Mina Zaina is a part of this movement. She’s working on a social enterprise dedicated to combating growing textile waste that also serves as a platform to advocate for ethical fashion. “With Reracked, we collect and repurpose unwanted clothes, put them back on racks to resell and keep them out of landfill,” Mina shares. “When it comes to reducing the impact of existing clothing, this is the easiest option. Disposing of our clothes into landfill significantly affects the environment. What Reracked is trying to do is to loop the circular economy back to the ecosystem, prolonging the clothes’ lifetime, instead of the traditional linear economy where the product goes to landfill or is burned at the end of its life.” When it comes to getting locals on board, Mina says they’ve got work to do. “I think for us the challenge is to shift people’s mindset, to be more conscious about why they’re buying and to make purchases not just for the cost but also for the cause.”
The literacy of sustainability in the fashion industry is low among locals, however the desire to improve and grow the local industry is strong. When I present my workshop about the future of fashion, blank stares burn through me. This is as foreign to them as the white Australian girl standing in front of them. I run a number of sessions going into subjects such as the Oxfam What She Makes report that reveals garment workers in Bangladesh are paid as little as 39 cents an hour. I explain how fashion contributes about five percent of total global carbon emissions and how one garment can shed 1900 microfibres in every washing cycle.

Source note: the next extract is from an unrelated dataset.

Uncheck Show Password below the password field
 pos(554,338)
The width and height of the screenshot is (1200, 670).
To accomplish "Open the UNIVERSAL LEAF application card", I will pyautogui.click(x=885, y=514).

I share some good news, too. I explain how Outland Denim is employing people affected by sex trafficking and paying them a living wage to make their garments. I share the story of Citizen Wolf – a Sydney brand combating textile waste by making custom casualwear to order. And I refer to brands such as NICO Underwear who are using recycled and sustainable materials for their garments.
By the end of the day, I have the designers in the room commit to labelling their garments as a first step in moving towards better transparency. Some share a desire to seek out more sustainable materials, while many in the room say they will start asking brands #WhoMadeMyClothes. It’s the start of a youth-led movement in Brunei to better fashion standards.
The Youth Entrepreneurs and Leaders Speaker Series by Social Good Outpost is part of Australia Now – an Australian Government public diplomacy initiative to celebrate and connect youth leaders across Australia and ASEAN in 2019/2020.